Two-time Tony Award winner Bernadette Peters was in glorious voice this past Tuesday evening when she serenaded a room full of theatre/entertainment writers to celebrate the upcoming release of her new CD, "Sondheim, Etc., Etc. Live at Carnegie Hall: The Rest of It." Accompanied by longtime musical director Marvin Laird on piano, Peters poured out her golden voice in a medley of two Stephen Sondheim classics, "With So Little to Be Sure Of" and "Children Will Listen," which both appear on the terrific new disc. Composer Sondheim was also in attendance at the CD party, beaming from ear to ear as he listened to Peters' wonderful interpretations of his songs. And, Peters not only has a multitude of fans on earth, but there's at least one currently traveling through space. Astronaut Charles Camarda, currently aboard the Space Shuttle Discovery, personally called Peters' press representative to request a copy of the new CD so he could listen to the disc during his space voyage. Coincidentally, both Camarda and Peters are Ozone Park natives. ("Sondheim, Etc., Etc." hits stores on the Angel Records label Aug. 2.)

Four-time Tony Award winner Audra McDonald will make her Houston Grand Opera debut in March 2006. The centerpiece of McDonald's performance will be Francis Poulenc's La Voix Humaine (The Human Voice). Poulenc's work concerns a "jilted woman [who] strangles herself while talking to her lover on the telephone." The evening will also include a companion piece written by Michael John LaChiusa that concerns "the lighter side of love." Tony winner Ted Sperling will conduct the concerts, and Lonny Price will direct. McDonald is scheduled to play the Houston venue March 4, 7, 10, 16, 18 and 24 at 8 PM and March 12 and 26 at 2:30 PM. Subscriptions to the Houston Grand Opera season will go on sale Aug. 1. Tickets for all performances will be available to the general public beginning Aug. 22. For more information visit www.houstongrandopera.org.

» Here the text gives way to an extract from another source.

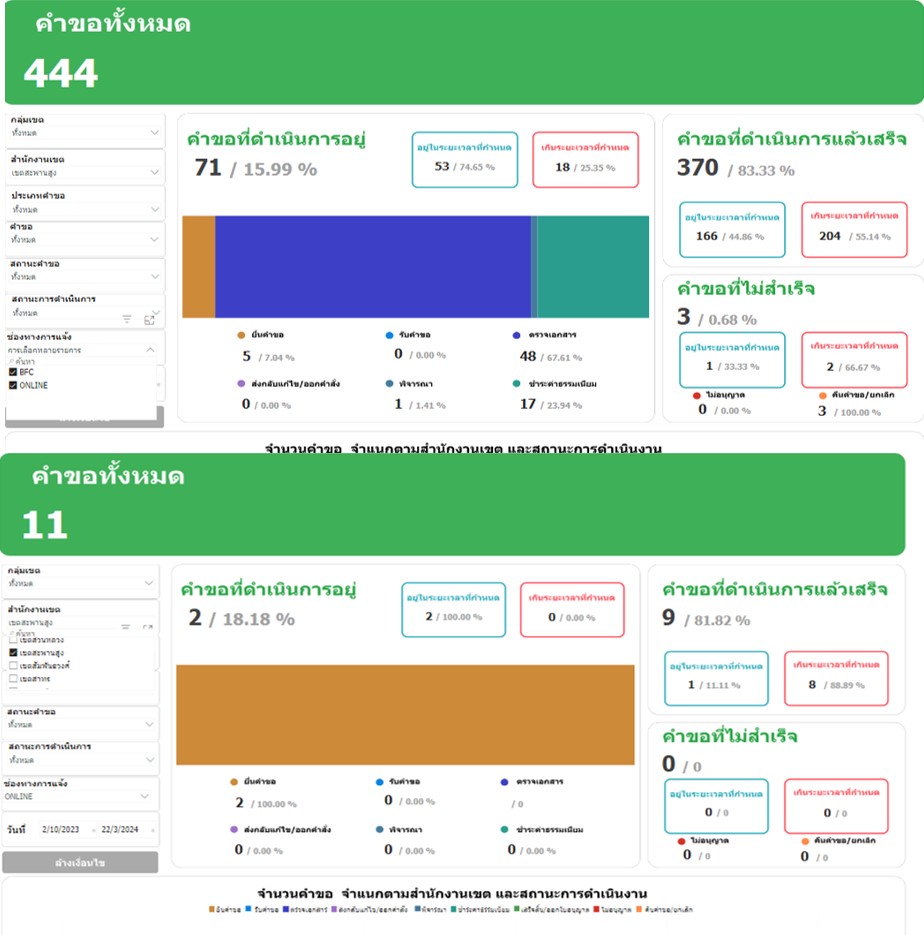Screen dimensions: 924x935
Task: Click top in-progress อยู่ในระยะเวลาที่กำหนด card showing 53
Action: tap(464, 159)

The First Annual Broadway Cabaret Festival will be held Oct. 21-23 at New York's Town Hall. The three-day event, hosted by producer-writer Scott Siegel, will kick off Oct. 21 at 8 PM with Life Is a Cabaret: A Tribute to Kander and Ebb. The salute to the creators of Cabaret, Kiss of the Spider Woman, Chicago, The Rink and Woman of the Year will feature performances by Ann Reinking, Brent Barrett, Robert Cuccioli, Billy Stritch and Jim Caruso. Tony Award nominees Euan Morton and Louise Pitre will be featured in the festival's second evening — Oct. 22 at 8 PM — which is simply titled Euan Morton & Louise Pitre Sing Broadway!. The Cabaret Festival concludes Sunday, Oct. 23 at 3 PM with Broadway Originals. Hosted by Siegel, the afternoon will feature several Broadway actors performing the songs they originated in various musicals. Among those scheduled to be part of the concert are Nine's Karen Akers, Falsettos' Stephen Bogardus, Baby's Liz Callaway, Assassins' Michael Cerveris, The Life's Chuck Cooper, Jerome Robbins' Broadway's Debbie Gravitte, Hair's Annie Golden, The Life's Sam Harris, The Most Happy Fella's Liz Larsen, Fiddler on the Roof's Austin Pendleton and Side Show's Emily Skinner. A three-show subscription to the First Annual Broadway Cabaret Festival is priced at $120. Individual shows are priced $40 and $45. Town Hall is located in Manhattan at 123 West 43rd Street. For more information call (212) 840 2824 or visit www.the-townhall-nyc.org.

Well, that's all for now. Happy diva-watching! E-mail questions or comments to [email protected].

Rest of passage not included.